Creato il 21 settembre 2010 da Cultura Salentina
Valacca

Clemente Valacca (Maglie, 1870-1926)

Maje se stenne sutta a la funnina

Tutta ianca e nc’è ntornu l’ulivetu;

lu campanaru a l’aria alabastrina

spicca; luce la cocula; de retu

comparisce la chioppa verdulina

del quarche pignu; mmenzu nu fichetu

cantane le caruse a stisa china;

do’ nnamuratu cuntane ‘nsecretu.

E ntuttu è pace. O Maje, aggi ricchezza,

si putente pe sempre e sinti unita

comu li neddhi d’oru de lu stemma.

Paese meu, pe mie si na bellezza,

sinti lu core, l’anima, la vita,

sinti la Pasca doppu la Caremma.(1)

:: Dati registrati ::
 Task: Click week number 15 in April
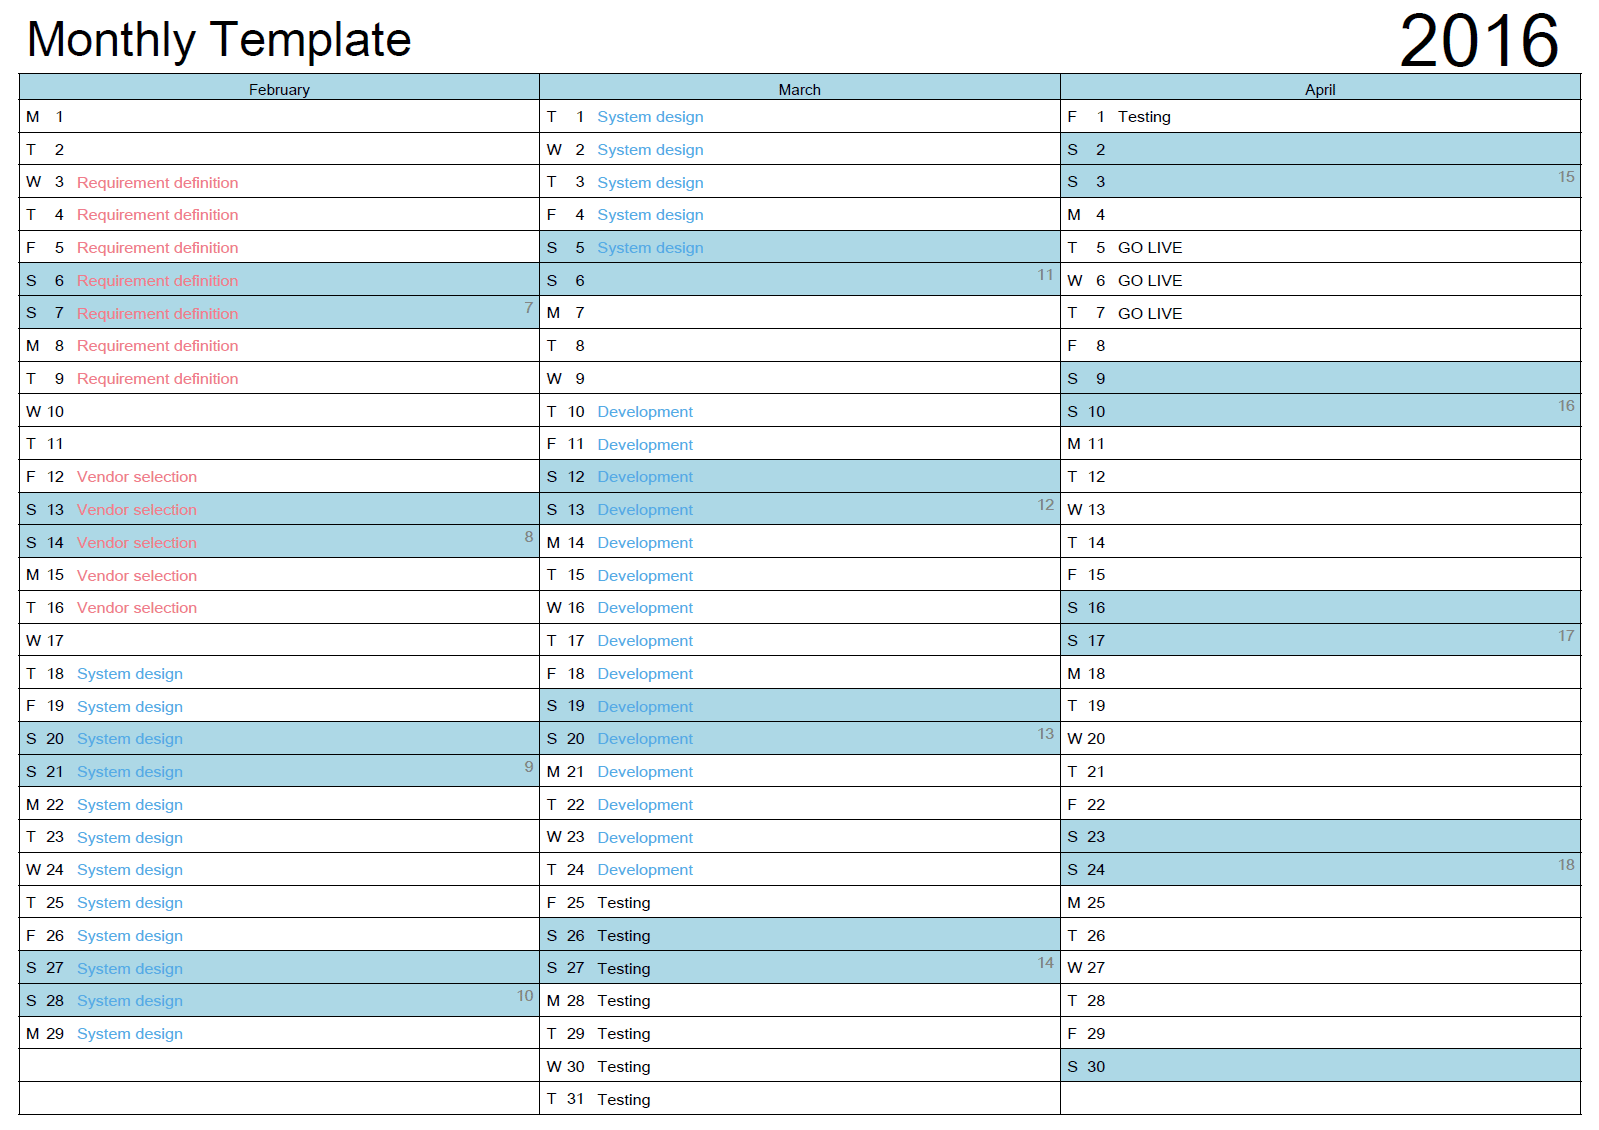point(1566,177)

:: Compito da svolgere ::
Rispondi a queste domande sulla poesia su Maglie:
1. In che anno è morto Clemente Valacca?
2. Che cosa c'è intorno a Maje, secondo il verso che comincia con "Tutta ianca"?
3. A che cosa paragona il poeta il suo paese nell'ultimo verso?

:: Compito svolto ::
1. Nel 1926.
2. L'uliveto ("l'ulivetu").
3. Alla Pasqua dopo la Quaresima ("la Pasca doppu la Caremma").